Prompt:
Transcribe the listing in full. Keep every line exactly as it stands.

Source data:
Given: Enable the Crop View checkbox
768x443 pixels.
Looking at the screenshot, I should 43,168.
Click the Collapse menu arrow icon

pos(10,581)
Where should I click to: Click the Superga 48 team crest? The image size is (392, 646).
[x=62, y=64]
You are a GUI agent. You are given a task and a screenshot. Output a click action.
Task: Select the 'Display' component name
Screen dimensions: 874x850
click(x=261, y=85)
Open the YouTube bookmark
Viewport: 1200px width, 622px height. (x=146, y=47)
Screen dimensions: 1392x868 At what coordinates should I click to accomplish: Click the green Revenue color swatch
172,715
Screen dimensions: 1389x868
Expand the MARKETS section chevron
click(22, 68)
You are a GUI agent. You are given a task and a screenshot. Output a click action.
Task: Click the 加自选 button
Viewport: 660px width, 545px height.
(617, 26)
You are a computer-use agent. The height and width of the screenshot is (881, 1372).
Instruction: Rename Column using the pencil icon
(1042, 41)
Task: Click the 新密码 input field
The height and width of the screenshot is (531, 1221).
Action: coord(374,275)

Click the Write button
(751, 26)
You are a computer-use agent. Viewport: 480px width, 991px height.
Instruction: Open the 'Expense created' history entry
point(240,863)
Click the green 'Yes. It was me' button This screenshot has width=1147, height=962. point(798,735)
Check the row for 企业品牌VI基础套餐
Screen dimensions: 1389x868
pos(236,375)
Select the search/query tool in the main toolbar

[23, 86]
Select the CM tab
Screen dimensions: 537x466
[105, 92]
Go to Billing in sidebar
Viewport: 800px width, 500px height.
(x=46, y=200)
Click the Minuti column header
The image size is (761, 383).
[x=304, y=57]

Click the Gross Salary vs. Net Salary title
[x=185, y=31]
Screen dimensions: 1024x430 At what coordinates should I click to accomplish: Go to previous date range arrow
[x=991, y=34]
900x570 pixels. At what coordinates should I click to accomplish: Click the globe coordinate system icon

Exercise solution:
Given: Enable the Crop View checkbox
768x443 pixels.
Looking at the screenshot, I should 43,168.
Click the Collapse menu arrow icon

pos(10,581)
Where should I click to: Click the Superga 48 team crest? The image size is (392, 646).
[x=62, y=64]
You are a GUI agent. You are given a task and a screenshot. Output a click action.
Task: Select the 'Display' component name
Screen dimensions: 874x850
click(x=261, y=85)
Open the YouTube bookmark
Viewport: 1200px width, 622px height. (x=146, y=47)
Screen dimensions: 1392x868 At what coordinates should I click to accomplish: Click the green Revenue color swatch
172,715
Screen dimensions: 1389x868
Expand the MARKETS section chevron
click(22, 68)
You are a GUI agent. You are given a task and a screenshot. Output a click action.
Task: Click the 加自选 button
Viewport: 660px width, 545px height.
(617, 26)
You are a computer-use agent. The height and width of the screenshot is (881, 1372).
Instruction: Rename Column using the pencil icon
(1042, 41)
Task: Click the 新密码 input field
The height and width of the screenshot is (531, 1221).
Action: coord(374,275)

Click the Write button
(751, 26)
You are a computer-use agent. Viewport: 480px width, 991px height.
Instruction: Open the 'Expense created' history entry
point(240,863)
Click the green 'Yes. It was me' button This screenshot has width=1147, height=962. point(798,735)
Check the row for 企业品牌VI基础套餐
Screen dimensions: 1389x868
pos(236,375)
Select the search/query tool in the main toolbar

[23, 86]
Select the CM tab
Screen dimensions: 537x466
[105, 92]
Go to Billing in sidebar
Viewport: 800px width, 500px height.
(x=46, y=200)
Click the Minuti column header
The image size is (761, 383).
[x=304, y=57]

Click the Gross Salary vs. Net Salary title
[x=185, y=31]
Screen dimensions: 1024x430 At what coordinates should I click to accomplish: Go to previous date range arrow
[x=991, y=34]
900x570 pixels. At what coordinates should I click to accomplish: Click the globe coordinate system icon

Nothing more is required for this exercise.